Writing off Hoosier adults as being incorrigibly fat, some of our state legislators think they can at least prevent future generations from waddling down the same path as their parents with a new law. This past Thursday the House Public Health Committee passed a bill that would force Indiana’s public schools to take specific actions to fight obesity. Those actions include partially filling high school and middle school vending machines with healthy snacks and drinks, a mandated 30 minutes of physical activity every school day, and the measuring of students’ levels of body fat.

Sorry ladies and gentlemen. This will have zero effect on the obesity epidemic in our state. Tear up that bill and start over.

Why should people care what my opinion is on this subject? I have credentials that no one on the House Public Health Committee has:

When not working as a writer, I moonlight as an overweight public school teacher. I not only see the poor eating habits of students every day, I can understand the food choices they make as a junk-food junky who hasn’t seen the short side of 300 pounds in nearly a decade.

The choices school cafeterias and vending machines have to offer has absolutely nothing to do with how fat our kids our. Every school I have worked in (five if you include student teaching) already has healthy food options (fruit, garden salads, etc.) available for those students that want it. The problem is, almost no one wants it. Cafeteria workers can’t keep enough hamburgers on the shelves while those salads just sit there all alone, gathering dust and wilting away. Vending machines are emptied several times of their Butterfingers and Skittles long before even a few packages of trail mix or any granola bars are sold. Students’ don’t think about the long-term effects poor eating will have on their health. They want something that tastes good.

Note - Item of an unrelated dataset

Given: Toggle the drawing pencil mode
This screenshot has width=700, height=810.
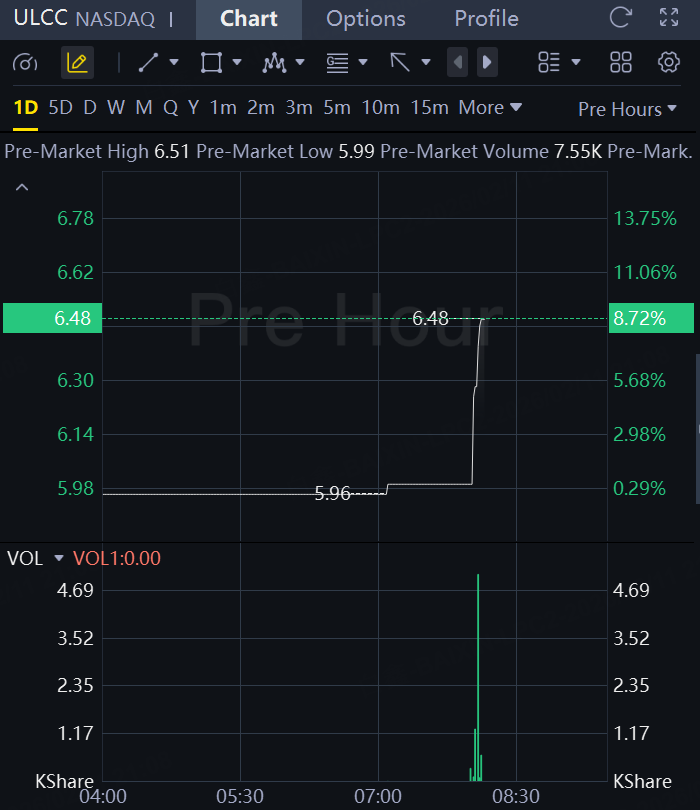Looking at the screenshot, I should (x=76, y=63).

Even if cafeterias sold nothing but healthy food, kids would still be fat, because they would bring half of a Papa John’s pizza left over from last night’s dinner before buying something they dislike from the cafeteria. Ban students from bringing food to school and soon Little Debbie’s would be sold on the scholastic black market. You can’t force good nutrition on students who don’t want it. You can lead a horse to Diet Rite, but you can’t make him drink.

The exercise portion of the Public Health Committee bill is a little better idea than the nutritional demands, but will fail as well. The only students who would lose weight with this plan are those who make up their minds that they want to lose weight and get in shape; they are the ones who may work hard enough at it to do so. For some students, they would rather get shock treatments than exercise. Unless Richard Simmons is running behind them with a cattle prod, they will never push themselves enough to have any positive effects on their body mass index.

So what is the answer to the obesity question in Indiana? I don’t know (if I did I would have already made millions of dollars selling diet books by now). I do know this: it is not something our state government can solve unless they pass a bill that assigns every obese person a thin person to live with them 24 hours a day who has the license to torture fat folks every time they reach for the potato chips.